Venous and arterial ulcers are often confused in home health — and that confusion can lead to delayed healing, inappropriate treatment, and documentation problems.
At Start of Care, nurses are often the first clinicians actually assessing the wound, not just following an order. That makes it critical to recognize the difference early.
Here’s how to tell venous and arterial ulcers apart in real-world home health settings — and why it matters.
Why This Distinction Matters at SOC
Venous and arterial ulcers require very different treatment approaches.
What helps one type of ulcer can seriously harm the other.
At SOC, your assessment impacts:
- wound care orders
- compression decisions
- skilled need justification
- risk documentation
- provider communication
This isn’t just academic — it directly affects patient safety.

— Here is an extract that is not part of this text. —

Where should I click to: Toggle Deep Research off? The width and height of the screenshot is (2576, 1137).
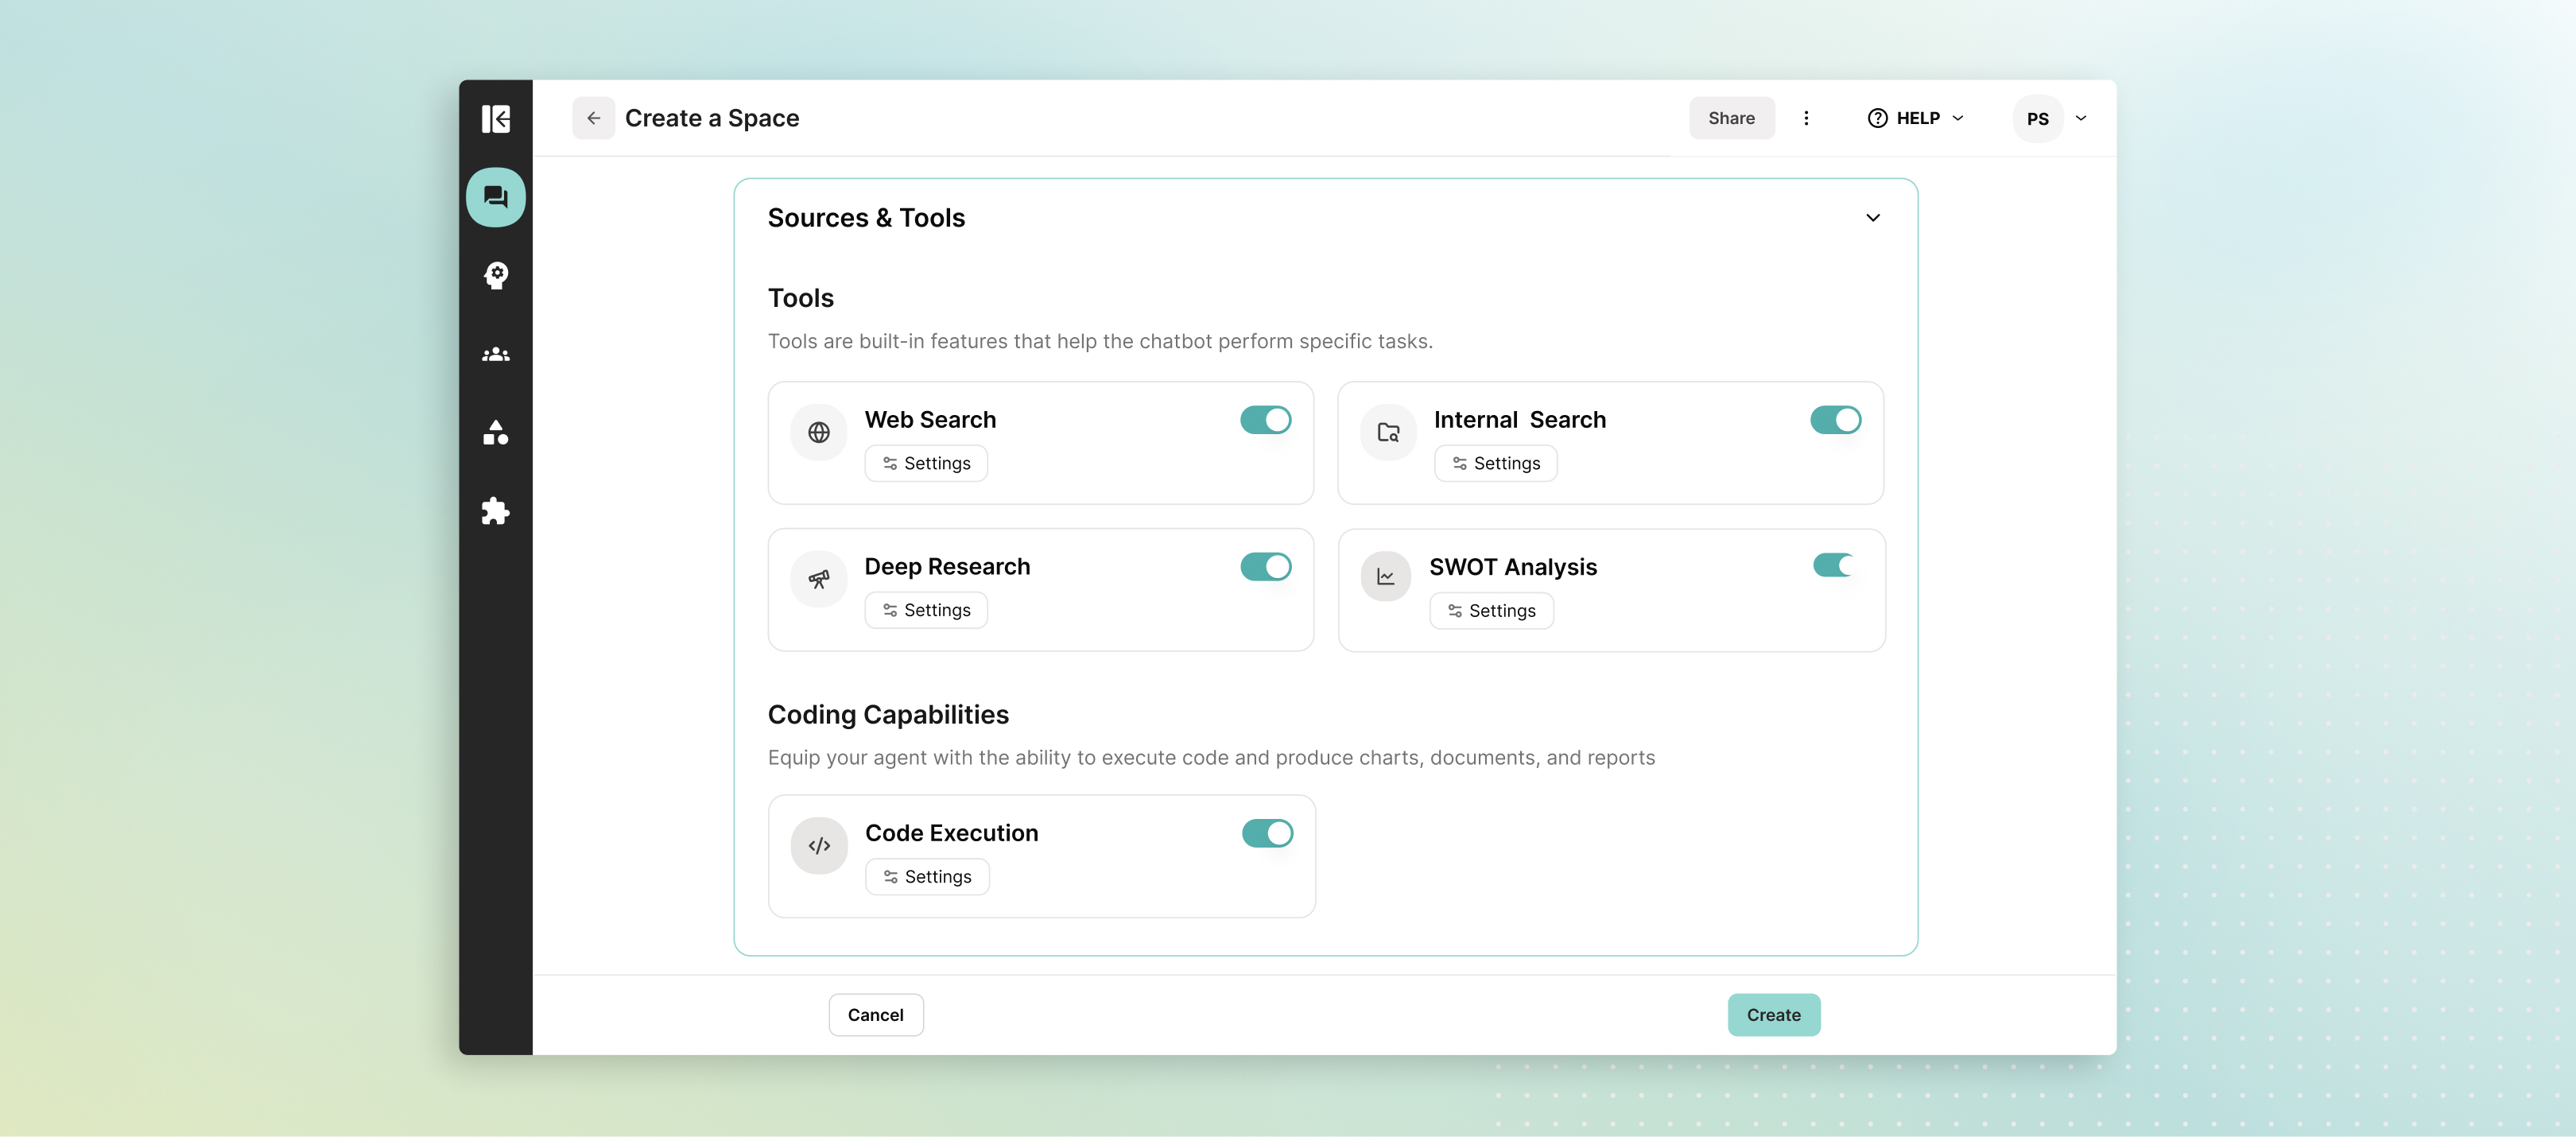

Venous Ulcers: What They Usually Look Like
Venous ulcers are caused by poor venous return, not lack of blood flow.
Common features include:
- location on the lower leg, often around the medial ankle
- irregular or shallow wound edges
- moderate to heavy drainage
- surrounding edema
- skin changes like hyperpigmentation, thickening, or hemosiderin staining
Patients often report:
- aching or heaviness
- improvement with leg elevation
- worsening symptoms when standing or sitting with legs dependent
Venous ulcers typically benefit from:
- compression therapy (when vascular status is appropriate)
- edema management
- moisture-balanced dressings
Arterial Ulcers: What Should Raise Concern
Arterial ulcers are caused by poor arterial blood flow.
Common features include:
- location on toes, feet, heels, or lateral ankle
- “punched-out” appearance
- minimal drainage
- pale, dusky, or necrotic tissue
- cool skin temperature
- diminished or absent pulses
Patients often report:
- pain at rest or at night
- pain that worsens with elevation
- relief when the leg is dependent
These wounds do not tolerate compression unless arterial status has been clearly evaluated and approved.
Key Assessment Differences at SOC
When assessing lower-extremity wounds at SOC, pay close attention to:
- Location: medial ankle suggests venous; toes or pressure points suggest arterial
- Drainage: heavy drainage suggests venous; minimal drainage suggests arterial
- Edema: common in venous disease; often absent in arterial disease
- Pain pattern: venous pain improves with elevation; arterial pain worsens
- Skin temperature and color: cool, pale skin raises arterial concerns
These clues matter more than the wound label in the referral.
Compression: Where Nurses Get Stuck
Compression is appropriate for venous disease when arterial circulation is adequate.
Compression is dangerous in arterial disease without vascular clearance.
At SOC:
- verify ABI or vascular studies if available
- confirm provider clearance for compression
- document the source and date of vascular approval
Never assume compression is safe just because it’s ordered.
Documentation Tips That Protect You
Avoid vague documentation like:
“Lower extremity ulcer noted.”
Instead, document:
- wound location and appearance
- drainage amount
- peri-wound condition
- presence or absence of edema
- pain characteristics
- temperature and color of surrounding skin
Clear, objective documentation shows clinical judgment — even when you’re advocating for a change in treatment.
When to Escalate
You should notify the provider if:
- the wound appearance doesn’t match the diagnosis
- arterial features are present but compression is ordered
- pain is disproportionate or worsening
- the wound is not responding to current treatment
Escalation is not refusal — it’s appropriate nursing assessment.
A Simple Rule of Thumb
If the wound:
- is wet, edematous, and improves with elevation → think venous
- is dry, painful, cool, and worsens with elevation → think arterial
And if you’re unsure — pause compression and clarify vascular status.